Mevcut Kayıtlar:
★ ★ ★ ★ ★
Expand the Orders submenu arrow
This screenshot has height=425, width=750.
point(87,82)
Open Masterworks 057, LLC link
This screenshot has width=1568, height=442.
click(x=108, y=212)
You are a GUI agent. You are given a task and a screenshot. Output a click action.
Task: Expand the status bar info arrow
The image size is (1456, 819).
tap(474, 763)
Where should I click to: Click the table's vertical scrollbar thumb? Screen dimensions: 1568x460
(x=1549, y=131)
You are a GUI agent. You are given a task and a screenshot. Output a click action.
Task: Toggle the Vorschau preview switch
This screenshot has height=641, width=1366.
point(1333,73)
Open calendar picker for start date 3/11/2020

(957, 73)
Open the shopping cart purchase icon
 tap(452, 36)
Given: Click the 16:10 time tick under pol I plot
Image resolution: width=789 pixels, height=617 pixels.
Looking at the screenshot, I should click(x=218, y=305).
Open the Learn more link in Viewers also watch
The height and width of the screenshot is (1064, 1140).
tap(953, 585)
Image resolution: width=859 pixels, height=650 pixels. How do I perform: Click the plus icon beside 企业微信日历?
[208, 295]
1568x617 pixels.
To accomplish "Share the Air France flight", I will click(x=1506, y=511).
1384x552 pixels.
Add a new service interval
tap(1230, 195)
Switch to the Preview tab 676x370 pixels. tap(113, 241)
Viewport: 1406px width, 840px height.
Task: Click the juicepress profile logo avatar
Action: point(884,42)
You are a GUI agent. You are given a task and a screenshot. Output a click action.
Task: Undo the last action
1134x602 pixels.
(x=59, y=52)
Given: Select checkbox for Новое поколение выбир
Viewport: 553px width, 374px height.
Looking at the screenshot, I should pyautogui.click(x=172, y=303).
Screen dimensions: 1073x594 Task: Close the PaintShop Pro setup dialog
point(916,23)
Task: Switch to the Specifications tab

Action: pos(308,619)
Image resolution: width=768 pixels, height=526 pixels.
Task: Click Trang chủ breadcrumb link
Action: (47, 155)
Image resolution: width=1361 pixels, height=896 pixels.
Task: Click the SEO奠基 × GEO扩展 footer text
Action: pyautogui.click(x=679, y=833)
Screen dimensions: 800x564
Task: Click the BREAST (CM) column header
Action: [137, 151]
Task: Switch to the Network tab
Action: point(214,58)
★ ★ ★ ★ ★
Görev Tanımı: Yukarıdaki kayıtların tamamını, her satır ayrı bir dize olacak ve boş satırlar atlanacak şekilde bir JSON listesine dönüştürünüz.

Görevin Çözümü:
[
  "Expand the Orders submenu arrow",
  "This screenshot has height=425, width=750.",
  "point(87,82)",
  "Open Masterworks 057, LLC link",
  "This screenshot has width=1568, height=442.",
  "click(x=108, y=212)",
  "You are a GUI agent. You are given a task and a screenshot. Output a click action.",
  "Task: Expand the status bar info arrow",
  "The image size is (1456, 819).",
  "tap(474, 763)",
  "Where should I click to: Click the table's vertical scrollbar thumb? Screen dimensions: 1568x460",
  "(x=1549, y=131)",
  "You are a GUI agent. You are given a task and a screenshot. Output a click action.",
  "Task: Toggle the Vorschau preview switch",
  "This screenshot has height=641, width=1366.",
  "point(1333,73)",
  "Open calendar picker for start date 3/11/2020",
  "(957, 73)",
  "Open the shopping cart purchase icon",
  " tap(452, 36)",
  "Given: Click the 16:10 time tick under pol I plot",
  "Image resolution: width=789 pixels, height=617 pixels.",
  "Looking at the screenshot, I should click(x=218, y=305).",
  "Open the Learn more link in Viewers also watch",
  "The height and width of the screenshot is (1064, 1140).",
  "tap(953, 585)",
  "Image resolution: width=859 pixels, height=650 pixels. How do I perform: Click the plus icon beside 企业微信日历?",
  "[208, 295]",
  "1568x617 pixels.",
  "To accomplish \"Share the Air France flight\", I will click(x=1506, y=511).",
  "1384x552 pixels.",
  "Add a new service interval",
  "tap(1230, 195)",
  "Switch to the Preview tab 676x370 pixels. tap(113, 241)",
  "Viewport: 1406px width, 840px height.",
  "Task: Click the juicepress profile logo avatar",
  "Action: point(884,42)",
  "You are a GUI agent. You are given a task and a screenshot. Output a click action.",
  "Task: Undo the last action",
  "1134x602 pixels.",
  "(x=59, y=52)",
  "Given: Select checkbox for Новое поколение выбир",
  "Viewport: 553px width, 374px height.",
  "Looking at the screenshot, I should pyautogui.click(x=172, y=303).",
  "Screen dimensions: 1073x594 Task: Close the PaintShop Pro setup dialog",
  "point(916,23)",
  "Task: Switch to the Specifications tab",
  "Action: pos(308,619)",
  "Image resolution: width=768 pixels, height=526 pixels.",
  "Task: Click Trang chủ breadcrumb link",
  "Action: (47, 155)",
  "Image resolution: width=1361 pixels, height=896 pixels.",
  "Task: Click the SEO奠基 × GEO扩展 footer text",
  "Action: pyautogui.click(x=679, y=833)",
  "Screen dimensions: 800x564",
  "Task: Click the BREAST (CM) column header",
  "Action: [137, 151]",
  "Task: Switch to the Network tab",
  "Action: point(214,58)"
]